Bryan Klausmeyer | The Johns Hopkins University

Bryan Klausmeyer | The Johns Hopkins University

Global Humanities Junior Research and Teaching Stay at Freie Universitaet Berlin

May - August 2016

Signs of Life / Lebenszeichen

Building on my dissertation, this book-length project, entitled Signs of Life: Form, Life, and the Materiality of Writing around 1800, examines how concepts of life articulate themselves in the writing practices of German authors around 1800, with particular focus on the works of the Göttingen experimental physicist and writer Georg Christoph Lichtenberg, Jean Paul,
and Goethe. While much of the research on this topic is limited to theories of the novel or to the relationship between German Romanticism and the emergence of the field of biology around 1800, I contend that new scientific theories of organic development in the early 19th century introduced a crucial yet overlooked element into literary representation during this period: that of materiality. In the frame of this project, I argue that these author’s works reflect and inform a specifically material conception of life – as corporeal, finite and heterogeneous – which manifests itself at the level of the surface materiality of the texts themselves: the life of the book as “waste” [Sudelei] (Lichtenberg), scholarly life as the contingent combinatory of letters (Jean Paul), and morphology as the science of serial aggregates (Goethe). Through a careful engagement with their texts, I conclude that these writers’ insistence on a notion of corporeal and linguistic materiality no longer coheres with the Romantic theory of literature as a reflective process of (infinite) development;
this project therefore seeks to reconstruct an alternative epistemology of the literary around 1800, which examines the specifically material dimension of the contingency of writing and the various “forms-of-life” which it comes to embody within the broader discursive-historical field of literary production we call the Goethezeit.

Bryan Klausmeyer received his BA in History in 2009 from the University of Michigan, Ann Arbor, where he graduated summa cum laude with Highest Honors in the Department of History. From 2010 to 2016, he was enrolled in the German Program at the Johns Hopkins University, where he earned his MA in 2012 and his PhD in 2016. From 2013 to 2014, he was affiliated as a visiting doctoral student with both the PhD-Net “Das Wissen der Literatur” (Humboldt-Universität zu Berlin) and the Friedrich-Schlegel-Graduiertenschule für literaturwissenschaftliche Studien (Freie Universität Berlin). His dissertation, entitled Signs of Life: Form, Life, and the Materiality of Writing around 1800 (Georg Christoph Lichtenberg – Jean Paul – Goethe), which he defended in May 2016, examines how concepts of life articulate themselves in the writing practices of German authors around 1800. As of July 2016, he is the Andrew W. Mellon Postdoctoral Fellow in German
Studies at Occidental College in Los Angeles, CA.

§ **Given material**
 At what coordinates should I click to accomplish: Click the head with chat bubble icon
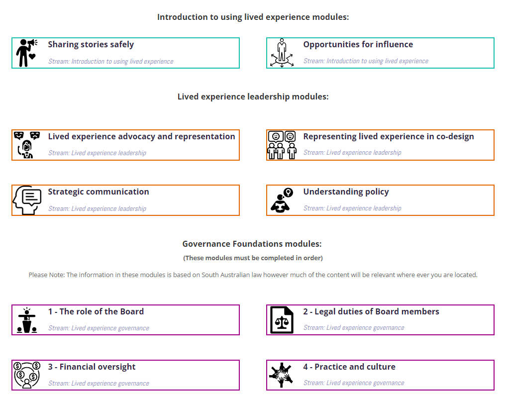tap(27, 200)
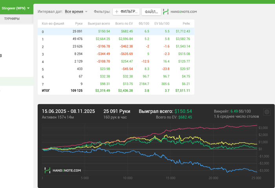
Task: Click the Hand2Note logo beside the filters
Action: pos(180,12)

§ **Task requirements**
Decide whether each statement below agrees with the research profile of Bryan Klausmeyer. For each, answer yes or no and quote the deciding words from the profile.
1. He earned his MA at the Johns Hopkins University in 2012.
2. His research stay at Freie Universitaet Berlin ran from May to December 2016.
3. He received his BA in German from the University of Michigan.

§ **Response**
1. Yes: "where he earned his MA in 2012 and his PhD in 2016."
2. No: "May - August 2016"
3. No: "received his BA in History in 2009 from the University of Michigan, Ann Arbor"